Em dado momento, a gentil dona da cssa foi ver como eu estava e
perguntou se eu não queria um aperitiva. Fui bastante franco, porque
agora chegava também, até meu nariz, o aroma da comida em
preparação. Joguei verde:
- Não, muito
obrigado. Eu não posso beber nada assim, de barriga vazia, fico
bêbado em poucos minutos.
- Não, não é
bebida, não! São uns queijinhos, torradinhas, coisas assim para
enganar a fome até o almoço ficar pronto.
Claro que aceitei
e comi tanto que depois almocei só para fazer companhia e jus ao
convite. A partir dali, incorporei que aperitivo não era mais apenas
líquido alcoólico que se bebe antes da refeição, com desculpe
para abrair o apetite. Daquele momento em diante, aperitivo era
qualquer bebida ou alimento sólido que se toma antes da refeição
principal. Se tivéssemos o interesse e a paciência de Guimarães
Rosa, poderíamos fazer uma pesquisa e levantar uma porção de
palavras que tiveram seu significado ampliado ou totalmente alterado
pelos nossos compatriotas.
Outra coisa de
que nos orgulhamos é da riqueza de nossa língua. Um amigo meu, José
de Alencar, calma, não aquele, o escritor, que não sou tão velho
assim. Alencar é um paulista de cuja amizade pude privar desde os
quinze anos. Ele ficou indignado certa vez, numa palestra na
Biblioteca Mário de Andrade, ao ouvir um francês comparar e dizer
que a língua francesa era mais rica do que a nossa. Alencar ficou
furibundo porque, assim como nosso romântico escritor, amava o nosso
idioma, especificamente o português falado no Brasil. Eu me lembrei
disso imediatamente ao escrever “queijinhos” alí em cima.
Recordei porque o meu amigo então pediu ao palestrante que
traduzisse algo como “uma cazinha”, quando o francês fez a
tradução literal, Alencar protestou:
- Não senhor,
eu não lhe disse “uma pequena casa” nem “uma casa pequena”,
mas uma casinha.
É natural que o
francês não tenha entendido. Quando eu digo: “ontem conheci uma
velhinha”, não estou dizendo que a mulher era pequena, mas que era
bem velha mesmo, ou então que era uma velha muito simpática e eu
fiquei querendo um bem muito grande a ela. Muitas vezes empregamos o
diminutivo para expressar nosso carinho. Por isso, quando digo minha
casinha está às suas ordens, os convidados não se espantam ao
encontrar um casa com quatro quartos, sala ampla, cozinha muito
grande.
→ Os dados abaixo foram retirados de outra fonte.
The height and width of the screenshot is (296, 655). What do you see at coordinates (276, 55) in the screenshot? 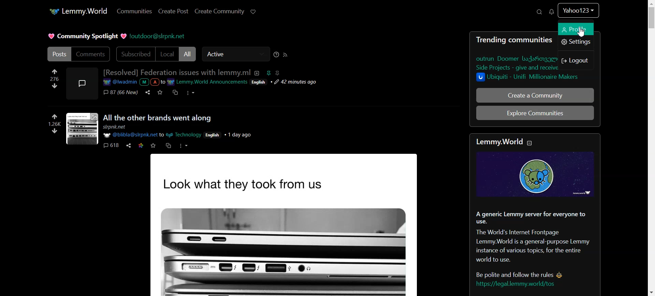
I see `Sorting help` at bounding box center [276, 55].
Constatam o carinho que sinto por ela e, também, podem notar
aí um pouco de falsa modéstia. Isso também faz parte de nossa
cultura.
Não estou agindo
cientificamente, nem era essa minha intenção, mas raciocinando como
pessoa comum e não como professor. Quero apenas argumentar e
convencer a quem pensa como a pessoa que me fez ter esses
pensamentos, que tudo isso não justifica criar uma nova denominação
para o idioma português. É e será sempre o português falado no
Brasil, assim como o inglês falado nos Estados Unidos, na Austrália,
ou o francês falado no Canadá e nos países colonizados pela
França. Como diria meu amigo Paquale: “É isso aí”.